Health authorities around the world, including the US Food and Drug Administration and the Indian Council of Medical Research, are calling for restricting the use of 'promising' COVID treatments including monoclonal antibodies, that have taken the market by storm in recent months.
The US FDA, in a statement put out on 24 January, said they were revising the authorisations for two monoclonal antibody treatments —bamlanivimab and etesevimab (administered together) and REGEN-COV (casirivimab and imdevimab) —"to limit their use to only when the patient is likely to have been infected with or exposed to a variant that is susceptible to these treatments."
The phenomenons is reminiscent of the second wave when desperation was the driving force behind sky-high demand for 'miracle' drugs like Remdesivir, Ivermectin and HCQ—all of which lacked scientific evidence and were proven to be ineffective in treating COVID-19
Here's a quick run down of what we know about monoclonal antibody treatments.
They involve lab-grown antibodies that act like your body's natural antibodies.
They work by attaching to the coronavirus and prevent it from attaching to the human cells and hence preventing symptoms and progression of disease.
They are meant for mild to moderate COVID in high-risk patients
They were found to be effective against many COVID variants including the highly contagious Delta variant.
Recent studies, however, have found that monoclonal antibody treatments are ineffective against the Omicron variant.
In India, the treatment developed by Roche in partnership with Regeneron, that contains two neutralizing antibody drugs, casirivimab and imdevimab is available.
The antibody cocktail is being marketed and distributed by pharmaceutical giant Cipla Limited.
Monoclonal antibodies have both been notably left out of the national COVID-19 task force's list of treatments citing a lack of scientific evidence to support their effectiveness against Omicron.
And yet, their demand has not slowed down.
Renowned virologist, Dr Gagandeep Kang, took to Twitter to address this, saying, "We know that 90% or greater infections are currently omicron in Indian cities. We know that the licensed monoclonal antibody products in India do not neutralise omicron. Yet doctors in private hospitals are prescribing monoclonal antibody therapy (and admission)."

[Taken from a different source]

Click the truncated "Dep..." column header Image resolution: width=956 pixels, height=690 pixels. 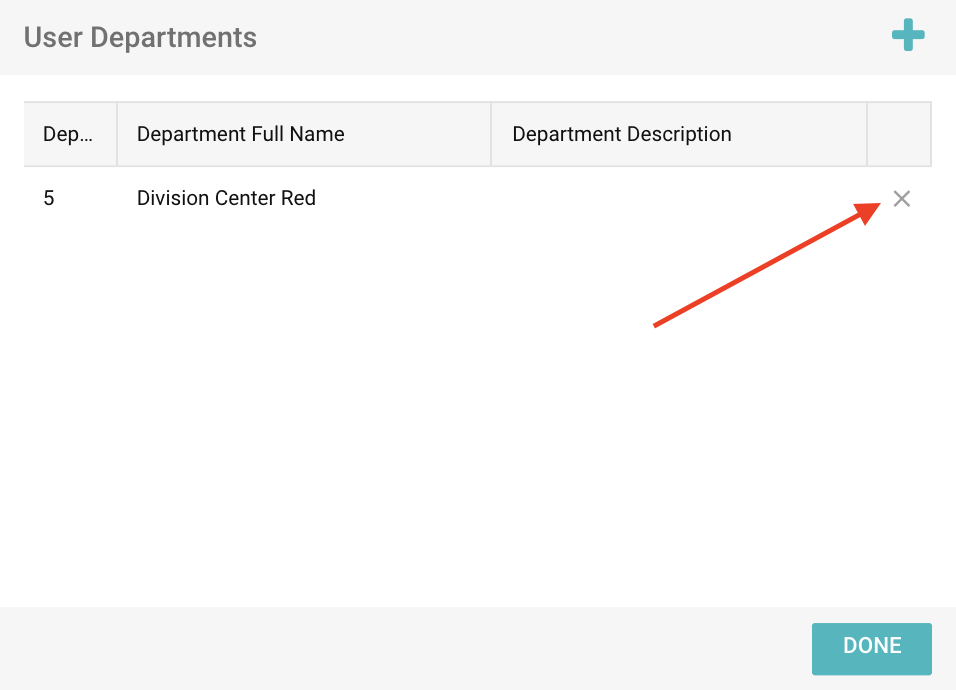coord(68,134)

In the Twitter thread, she goes on to call the practice "unethical, immoral and unscientific."
Dr Kang ends by urging patients to ask details about each medicine that they are prescribed, what they are meant to do and the evidence to back it up.
Researchers have also raised the issue of the long term impact of these drugs.
The ICMR, earlier this month, warned of 'major safety concerns,' associated with the antiviral pill, Molnupiravir, another 'promising' antiviral treatment that lacks scientific evidence to support effectiveness against Omicron.
"I am a bit concerned about this drug because although the results look positive, we don't know what would happen in the long run," Dr Kalantri Director professor of Medicine at MGIMS and Medical Superintendent of Kasturba Hospital told FIT previously.